Artificial intelligence is no longer sitting at the edge of the marketing stack. It is moving into the center of campaign planning, creative generation, audience discovery, optimization, and increasingly, the commercial pathways that turn ad exposure into transactions. Over the past year, large platforms, advertising groups, and model providers have pushed beyond the simple use case of “write me an ad” and into something more consequential: AI systems that help shape where campaigns run, how creative is assembled, which users see which message, and what happens after a consumer decides to buy.
That shift is visible across several layers of the market. Google has expanded its use of artificial intelligence in advertising through AI Max for Search campaigns, a suite designed to broaden search matching, adapt creative, and capture what it describes as new signals of intent. Google said advertisers using AI Max typically see 14 percent more conversions or conversion value at similar cost efficiency, with higher gains for campaigns that had relied heavily on exact- and phrase-match keywords. The company has also tied this effort to a broader shift in search behavior, arguing that more exploratory and multimodal search is creating new advertising moments that traditional keyword-based methods were not designed to capture.
Emerging Strategies in Advertising Automation
Amazon is pursuing a parallel strategy, but with more emphasis on ad asset creation inside commerce workflows. Its advertising business has expanded generative tools, including Image Generator, Video Generator, Audio Generator, and a Creative Agent, all embedded in its ad console, demand-side platform, and API workflows. In June 2025, Amazon said its enhanced Video Generator was available to all U.S. advertisers and could transform static product imagery into more dynamic video units. That matters because the economic barrier to producing campaign-ready creative has historically been one of the biggest constraints on smaller advertisers. Amazon’s pitch is clear: lower creative friction, faster testing, and easier conversion of product data into usable ad inventory.
Meta’s direction points even further toward automation. Reuters reported in June 2025 that Meta was aiming to enable brands to create fully and target advertisements using AI tools by the end of 2026. According to that report, advertisers could eventually provide a product image and budget, with Meta’s system generating image, video, and text assets while also handling targeting and budget recommendations across Facebook and Instagram. Reuters also reported that Meta planned more dynamic personalization, allowing different versions of the same advertisement to be shown in real time based on factors such as geography. In that framing, the ad platform begins to resemble a managed outcome engine rather than a manual media-buying environment.
Foundation-model partnerships are becoming a major part of that transition. WPP, one of the largest advertising holding companies, announced in March 2025 that it had invested in Stability AI and would use the company’s visual media models across image, video, 3D, and audio. WPP said the partnership would feed directly into WPP Open, its AI-driven operating system, and support ideation, concept testing, and new production workflows. Later, in October 2025, WPP and Google announced a five-year expansion of their partnership, backed by a $400 million WPP spending commitment for Google technologies. WPP said the deal was intended to help brands create “hyper-relevant campaigns in days, not months,” while enabling real-time personalization at large scale.

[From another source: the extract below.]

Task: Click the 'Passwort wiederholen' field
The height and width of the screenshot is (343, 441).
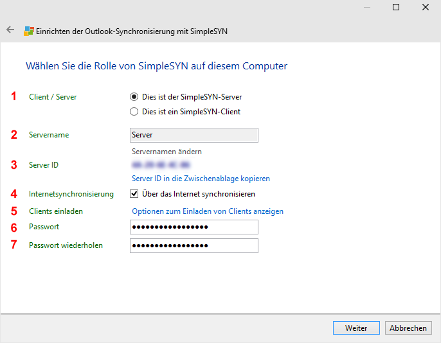Action: click(194, 246)
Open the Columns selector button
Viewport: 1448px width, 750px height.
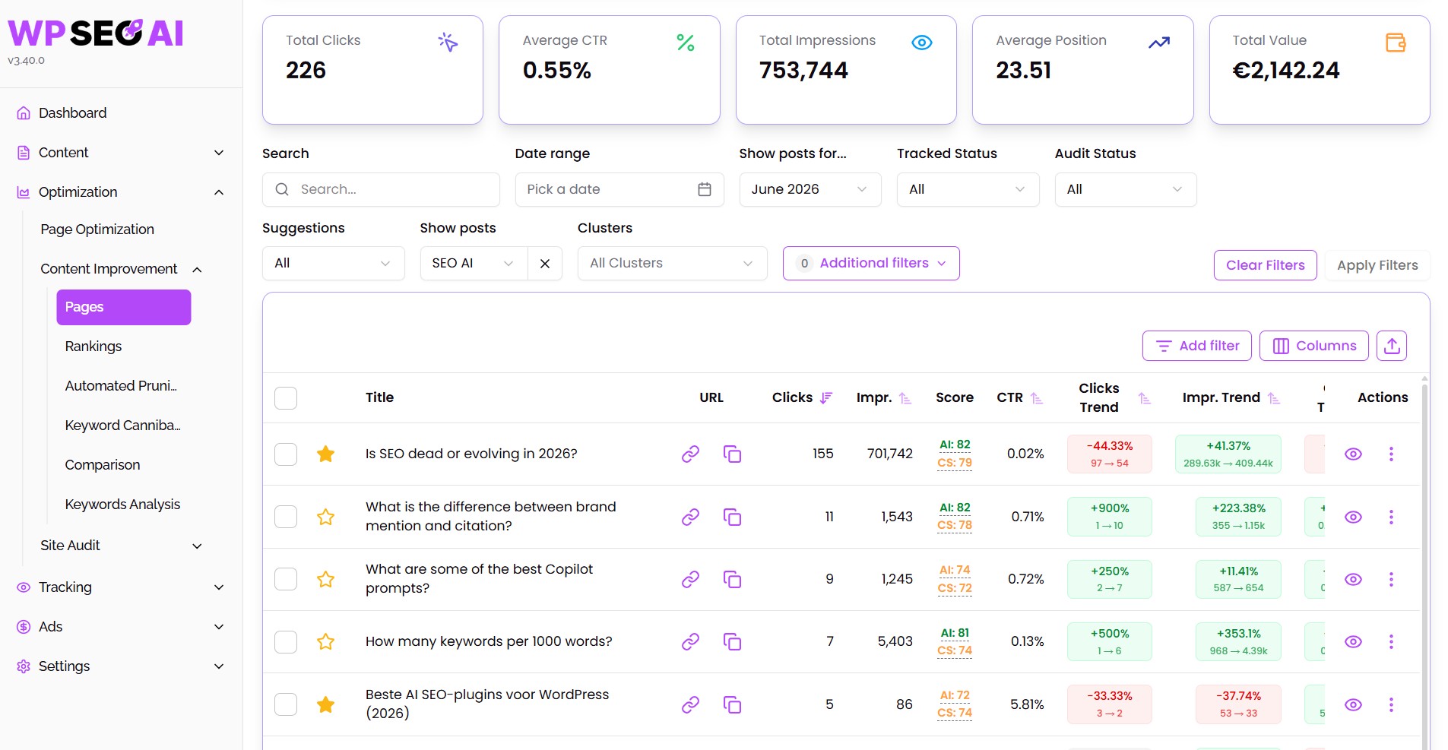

From Isolated Access to Integrated Orchestration
That agency-side evolution is important because it shows the market is moving beyond isolated access to models. The real commercial value is increasingly found in orchestration: how models connect to first-party data, media systems, commerce platforms, brand controls, and measurement loops. WPP Media has described this next phase as Open Intelligence, which it presents as a “Large Marketing Model” built on trillions of data signals and brand-specific tuning. Whatever one thinks of the branding, the idea reflects a broader industry ambition: sector-specific AI layers built not only to generate content, but to predict performance and improve allocation decisions.

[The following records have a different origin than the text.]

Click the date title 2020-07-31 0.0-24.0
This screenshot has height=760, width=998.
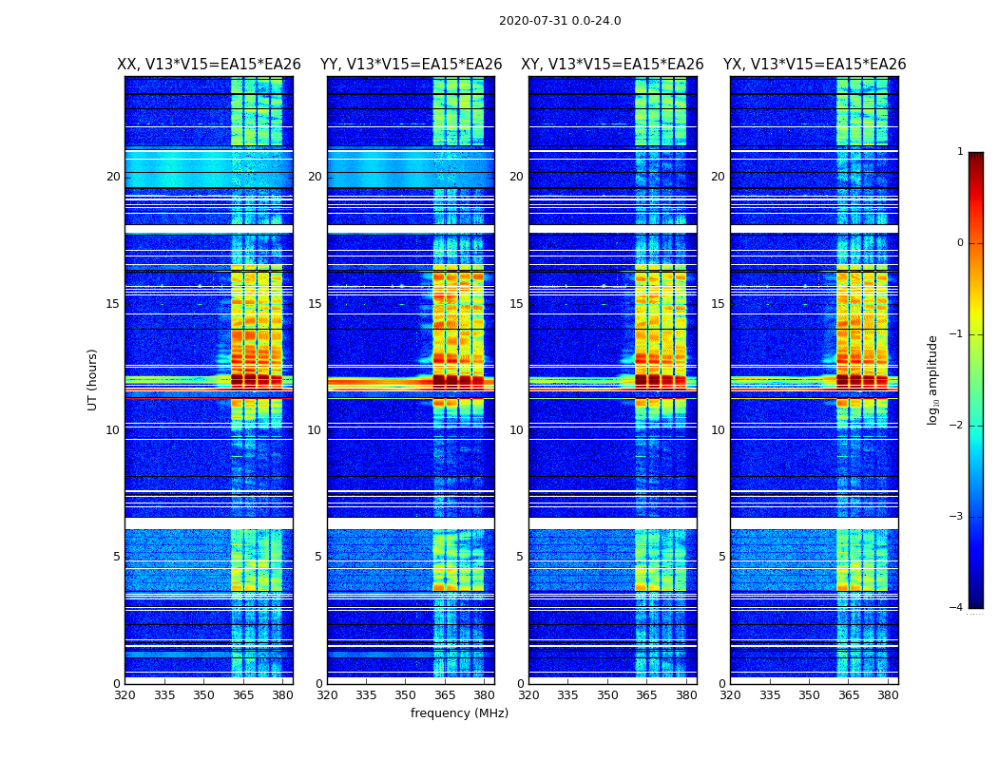(x=560, y=21)
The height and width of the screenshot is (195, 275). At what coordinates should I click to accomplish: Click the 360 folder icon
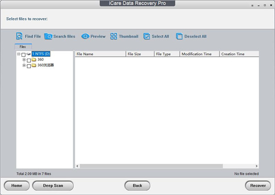pyautogui.click(x=34, y=60)
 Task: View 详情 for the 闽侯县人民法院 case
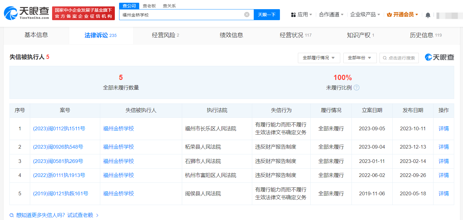(x=444, y=194)
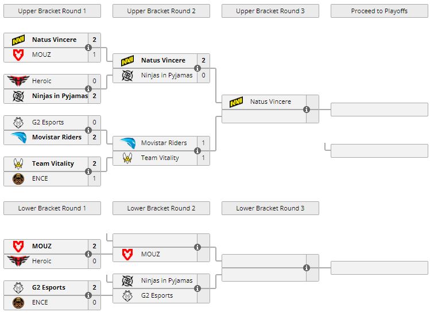Click the Proceed to Playoffs header
The image size is (430, 316).
[379, 11]
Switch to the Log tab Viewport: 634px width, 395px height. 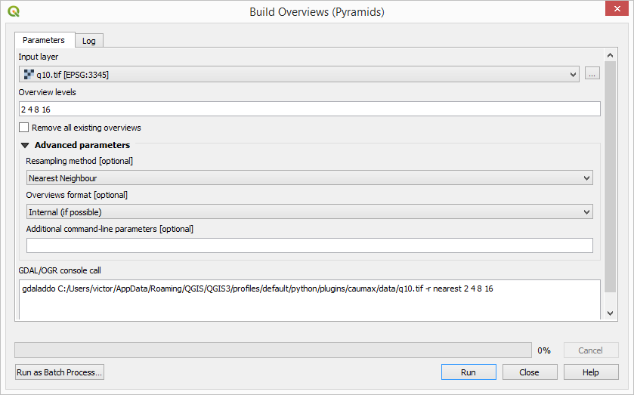89,41
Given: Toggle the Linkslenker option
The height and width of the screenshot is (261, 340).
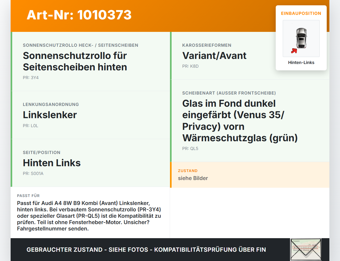Looking at the screenshot, I should click(x=50, y=115).
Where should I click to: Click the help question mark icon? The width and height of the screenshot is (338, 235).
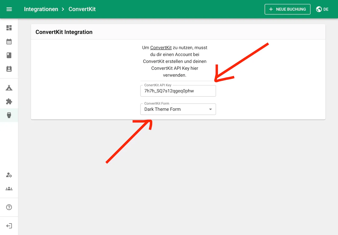click(x=9, y=207)
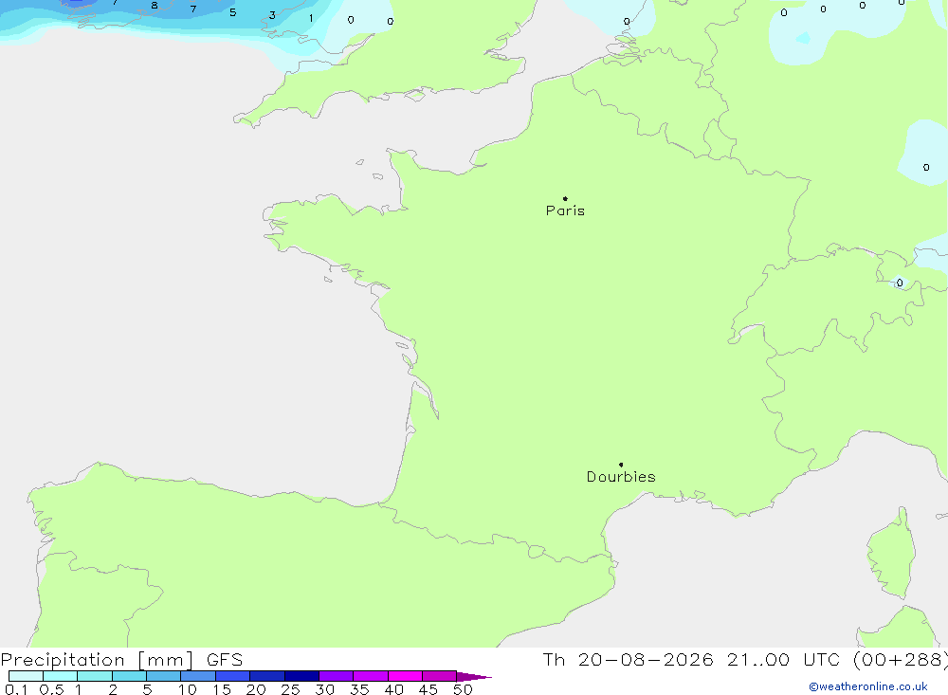Image resolution: width=948 pixels, height=695 pixels.
Task: Click the 0.1 mm lightest legend swatch
Action: (x=26, y=676)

Campaign Optimization and Creative Automation
OpenAI is also becoming more relevant to the advertising discussion, though its role is developing along two tracks. First, OpenAI is positioning ChatGPT and related products as tools for marketing teams to refine messaging, analyze campaigns, and work with internal business data under enterprise privacy controls. Second, OpenAI has begun outlining a direct advertising and commerce pathway inside ChatGPT itself. In January 2026, the company said it planned to test ads in the United States for ChatGPT Free and Go users, with sponsored placements clearly labeled and separated from organic answers. Earlier, in September 2025, OpenAI introduced “Buy it in ChatGPT,” Instant Checkout, and the Agentic Commerce Protocol, signaling that AI interfaces may become not just discovery surfaces but also transaction environments.
The most important takeaway is that AI in advertising is no longer just about faster production. It is about the gradual rewiring of the commercial stack. Search platforms are using AI to reinterpret intent. Retail media players are reducing the cost of creative execution. Agencies are partnering with model companies to build proprietary intelligence layers. Conversational AI companies are beginning to test sponsored discovery and checkout paths inside their own interfaces. The industry is moving from tool adoption to infrastructure change.